# massachusetts job openings



## 911fixer (Nov 28, 2012)

I have a question for everyone..  I have been a basic for eleven years and have worked for fallon, and brewster and maybe a few others. I even got out of the field for a while to actually make some real money. I just got my medic card, and want to find a solid private company where i can work as a medic full time while waiting for the oppertunity to get on a fire dept. I just took the test for AMR and did not pass, (for reasons unknown to me) i thought i did great on it. I am supposed to hear back so i can re take it but i have heard they wont be around much longer anyway..so idk.....
Could anyone tell me about cape cod ambulance, or eascare, or even alert?  I have been in ems for a while and never thought i would have such a hard time finding a job as a medic...any suggestions.. and yes i have applied to alert and eascare, but not cape cod yet. Nobody from alert returns calls, eascare called back but couldnt find the app i submitted online and told me to do it again...i want and need to find work. Thanks


----------



## 911fixer (Nov 28, 2012)

I forgot to write that i live in massachusetts....Plymouth.


----------



## Tigger (Nov 28, 2012)

Did you work for the previous Brewster or the current one? If you worked there and the nineties and want to return, I would definitely apply. Medics are needed pretty much all the time and there is a (small) base in Plymouth.


----------



## 911fixer (Nov 28, 2012)

The current brewster, i went from full time to part time this past december because i had a deadline for medic school, never got any hrs so filed for unemployment, lost and faught it and won. I have tried to email mark, and he says im not a good fit at this time, wich is odd because i have gone above and beyond for his company. And the whole part time thing was their idea. I wasnt about to throw medic school out the window, so they suggested it, just not sure whats goin on over there


----------



## Milla3P (Nov 29, 2012)

I have a lot of friends that work for alert. I have heard nothing but good things. I've thought about applying.


----------



## Ewok Jerky (Nov 29, 2012)

stay away from cape cod ambulance.

AMR isnt going anywhere, and as mush as they suck, they have pay decent and have plenty of hours.  Brewster people seem to be happy.  eascare as well.


----------



## Tigger (Nov 29, 2012)

beano said:


> stay away from cape cod ambulance.
> 
> AMR isnt going anywhere, and as mush as they suck, they have pay decent and have plenty of hours.  Brewster people seem to be happy.  eascare as well.

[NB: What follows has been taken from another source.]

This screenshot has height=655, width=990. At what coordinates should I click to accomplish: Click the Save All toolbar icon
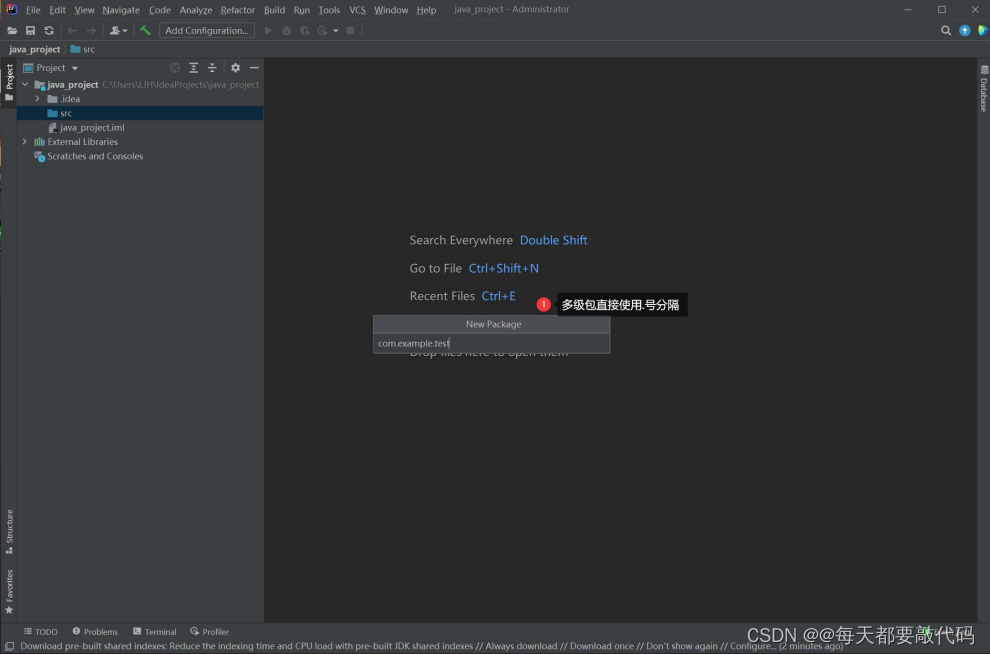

AMR has been pulling out of many of its Massachusetts contracts for what it's worth. Many seem to think that they want to continue to downsize their MA presence. 

Cape Cod Ambulance was recently acquired by the large European corperation Falck.


----------



## Ewok Jerky (Nov 29, 2012)

Tigger said:


> AMR has been pulling out of many of its Massachusetts contracts for what it's worth. Many seem to think that they want to continue to downsize their MA presence.



AMR has lost a couple contracts recently, but in the Eastern half of the state they have not laid off anybody, and in fact have had two rounds of hiring in the last 6 months.


----------



## dmc2007 (Nov 29, 2012)

Milla3P said:


> I have a lot of friends that work for alert. I have heard nothing but good things. I've thought about applying.



Just out of curiosity, is this in the Springfield/Chicopee area or the south shore/coast?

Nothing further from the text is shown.